Im Gegenteil: Als ich am 25. Oktober 2000 Bürgermeister Michael Häup
l – der anlässlich einer internationalen Pressekonferenz im Alten Rathaus von Wien vor der Einweihung des Shoa-Denkmals am Judenplatz sagte: „600 Jahre Antisemitismus in Wien sind genug“ – fragte, was zu folgern sei, wenn in der Neuen Kronenzeitung fremdenfeindliche, rassistische und antisemitische Texte erscheinen und seine Partei ganzseitige Inserate in genau dieser Zeitung schaltet, antwortete er mir, er wolle an einem solchen Tag nicht Stellung zur österreichischen Innenpolitik nehmen und keine Medienrüge betreiben. Es war ein Novum, dass ein österreichischer Politiker sich mitten in Wien weigerte, zum Antisemitismus – dessen extremste Form ja den Anlass bot, dieses Denkmal zu errichten – Position zu beziehen. Häupl demonstrierte also zum einen Gleichgültigkeit gegenüber Fremdenfeindlichkeit, Rassismus und Antisemitismus in der meistgelesenen Zeitung Österreichs, mit deren Herausgeber und Miteigentümer er einen freundschaftliche Umgang pflegt; zum anderen leistet seine Magistratsabteilung vorauseilenden Gehorsam gegenüber den Interventionen prominenter Islamfunktionäre.

Öffentliche und veröffentlichte Reaktionen

DI Tarafa Baghajati schrieb in einer weit verbreiteten Stellungnahme gegen Henryk M. Broder unter anderem: „Ironie, Polemik und Humor können zweifelsohne ein Mittel und Ausdruck gesellschaftspolitischer Kritik sein. Im Falle von Henryk M. Broder handelt es sich jedoch um eine regelrechte Hetze gegen die muslimische Minderheit in Europa. Wer Broders Aktivitäten und Texte in den letzten Jahren verfolgt hat, weiß was die ZuhörerInnen erwarten wird. Der Einladungstext lässt da auch kaum Zweifel aufkommen. Seine ‚Achse der Guten’ und seine Auftritte gemeinsam mit der als rassistisch geltenden antideutschen Organisation ‚Bahamas’ in Deutschland sprechen für sich.“ Die Geduld des so Angegriffenen war unendlich, denn er bot Baghajati sogar ein privates Treffen nach der Diskussion in der Bibliothek an.

### Datenteil
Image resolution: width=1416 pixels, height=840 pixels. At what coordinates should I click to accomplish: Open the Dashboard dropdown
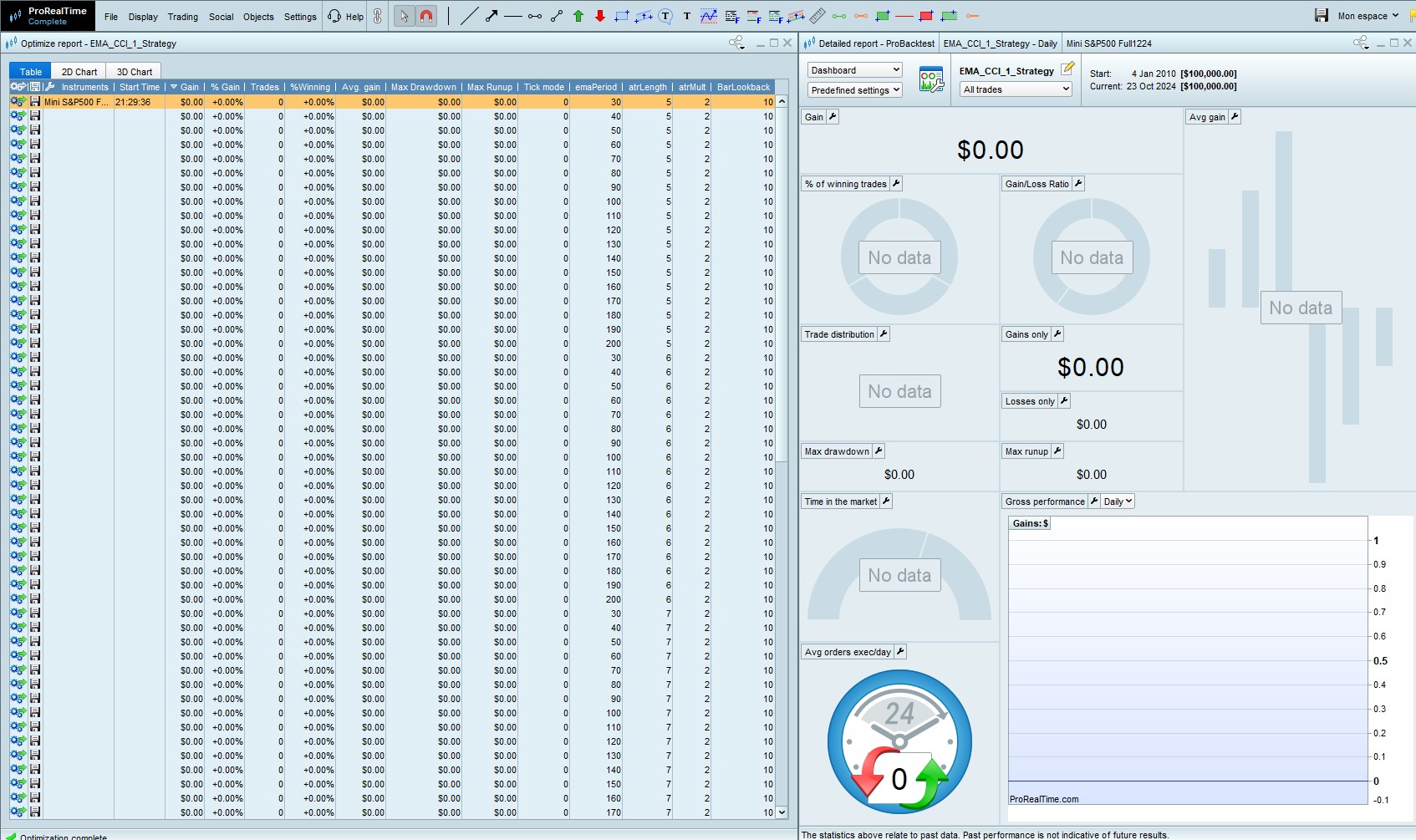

### Arbeitsauftrag
Schreiben Sie aus dem Textauszug den Abschnitt ab, der mit den Worten „Öffentliche und veröffentlichte“ einsetzt und mit „der Bibliothek an.“ schließt.

### Lösung
Öffentliche und veröffentlichte Reaktionen

DI Tarafa Baghajati schrieb in einer weit verbreiteten Stellungnahme gegen Henryk M. Broder unter anderem: „Ironie, Polemik und Humor können zweifelsohne ein Mittel und Ausdruck gesellschaftspolitischer Kritik sein. Im Falle von Henryk M. Broder handelt es sich jedoch um eine regelrechte Hetze gegen die muslimische Minderheit in Europa. Wer Broders Aktivitäten und Texte in den letzten Jahren verfolgt hat, weiß was die ZuhörerInnen erwarten wird. Der Einladungstext lässt da auch kaum Zweifel aufkommen. Seine ‚Achse der Guten’ und seine Auftritte gemeinsam mit der als rassistisch geltenden antideutschen Organisation ‚Bahamas’ in Deutschland sprechen für sich.“ Die Geduld des so Angegriffenen war unendlich, denn er bot Baghajati sogar ein privates Treffen nach der Diskussion in der Bibliothek an.